- [Prompt] What you return must match the records below exactly, down to each character.
[Records for the exercise Boundary: Start]
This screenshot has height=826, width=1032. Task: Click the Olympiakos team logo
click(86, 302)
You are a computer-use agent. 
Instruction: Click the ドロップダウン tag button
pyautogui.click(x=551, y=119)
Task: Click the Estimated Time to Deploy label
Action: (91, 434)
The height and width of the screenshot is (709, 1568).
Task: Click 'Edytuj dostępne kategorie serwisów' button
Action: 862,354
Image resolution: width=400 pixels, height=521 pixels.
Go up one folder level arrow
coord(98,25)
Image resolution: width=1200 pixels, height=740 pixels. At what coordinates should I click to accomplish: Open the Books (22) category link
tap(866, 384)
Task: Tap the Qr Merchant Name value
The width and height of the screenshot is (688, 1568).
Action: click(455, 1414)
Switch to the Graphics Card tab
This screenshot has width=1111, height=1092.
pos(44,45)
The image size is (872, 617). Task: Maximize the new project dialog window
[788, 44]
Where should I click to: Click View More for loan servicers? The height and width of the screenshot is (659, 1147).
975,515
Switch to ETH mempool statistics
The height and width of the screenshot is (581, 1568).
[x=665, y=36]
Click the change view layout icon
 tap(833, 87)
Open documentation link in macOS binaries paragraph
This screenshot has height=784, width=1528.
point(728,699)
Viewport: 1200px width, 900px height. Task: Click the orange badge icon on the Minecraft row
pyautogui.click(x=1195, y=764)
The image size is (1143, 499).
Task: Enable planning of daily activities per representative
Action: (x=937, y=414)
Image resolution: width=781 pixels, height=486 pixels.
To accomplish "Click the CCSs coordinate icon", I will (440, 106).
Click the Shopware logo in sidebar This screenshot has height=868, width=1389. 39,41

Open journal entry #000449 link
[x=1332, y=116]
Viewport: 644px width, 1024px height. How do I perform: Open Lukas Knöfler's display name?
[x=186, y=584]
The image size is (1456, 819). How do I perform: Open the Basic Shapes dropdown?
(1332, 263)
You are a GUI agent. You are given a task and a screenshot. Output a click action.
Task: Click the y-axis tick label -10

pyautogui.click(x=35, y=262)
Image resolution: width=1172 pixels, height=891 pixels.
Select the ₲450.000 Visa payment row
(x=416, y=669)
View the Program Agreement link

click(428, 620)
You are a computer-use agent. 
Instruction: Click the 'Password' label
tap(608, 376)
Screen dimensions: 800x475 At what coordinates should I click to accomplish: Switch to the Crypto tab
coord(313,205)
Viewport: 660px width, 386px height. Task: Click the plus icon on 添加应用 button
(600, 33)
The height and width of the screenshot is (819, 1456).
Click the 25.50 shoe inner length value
[Records for the exercise Boundary: End]
- [Answer box]
This screenshot has height=826, width=1032. Task: Click the Olympiakos team logo
click(86, 302)
You are a computer-use agent. 
Instruction: Click the ドロップダウン tag button
pyautogui.click(x=551, y=119)
Task: Click the Estimated Time to Deploy label
Action: (91, 434)
The height and width of the screenshot is (709, 1568).
Task: Click 'Edytuj dostępne kategorie serwisów' button
Action: 862,354
Image resolution: width=400 pixels, height=521 pixels.
Go up one folder level arrow
coord(98,25)
Image resolution: width=1200 pixels, height=740 pixels. At what coordinates should I click to accomplish: Open the Books (22) category link
tap(866, 384)
Task: Tap the Qr Merchant Name value
The width and height of the screenshot is (688, 1568).
Action: click(455, 1414)
Switch to the Graphics Card tab
This screenshot has width=1111, height=1092.
pos(44,45)
The image size is (872, 617). Task: Maximize the new project dialog window
[788, 44]
Where should I click to: Click View More for loan servicers? The height and width of the screenshot is (659, 1147).
975,515
Switch to ETH mempool statistics
The height and width of the screenshot is (581, 1568).
[x=665, y=36]
Click the change view layout icon
 tap(833, 87)
Open documentation link in macOS binaries paragraph
This screenshot has height=784, width=1528.
point(728,699)
Viewport: 1200px width, 900px height. Task: Click the orange badge icon on the Minecraft row
pyautogui.click(x=1195, y=764)
The image size is (1143, 499).
Task: Enable planning of daily activities per representative
Action: (x=937, y=414)
Image resolution: width=781 pixels, height=486 pixels.
To accomplish "Click the CCSs coordinate icon", I will (440, 106).
Click the Shopware logo in sidebar This screenshot has height=868, width=1389. 39,41

Open journal entry #000449 link
[x=1332, y=116]
Viewport: 644px width, 1024px height. How do I perform: Open Lukas Knöfler's display name?
[x=186, y=584]
The image size is (1456, 819). How do I perform: Open the Basic Shapes dropdown?
(1332, 263)
You are a GUI agent. You are given a task and a screenshot. Output a click action.
Task: Click the y-axis tick label -10

pyautogui.click(x=35, y=262)
Image resolution: width=1172 pixels, height=891 pixels.
Select the ₲450.000 Visa payment row
(x=416, y=669)
View the Program Agreement link

click(428, 620)
You are a computer-use agent. 
Instruction: Click the 'Password' label
tap(608, 376)
Screen dimensions: 800x475 At what coordinates should I click to accomplish: Switch to the Crypto tab
coord(313,205)
Viewport: 660px width, 386px height. Task: Click the plus icon on 添加应用 button
(600, 33)
The height and width of the screenshot is (819, 1456).
Click the 25.50 shoe inner length value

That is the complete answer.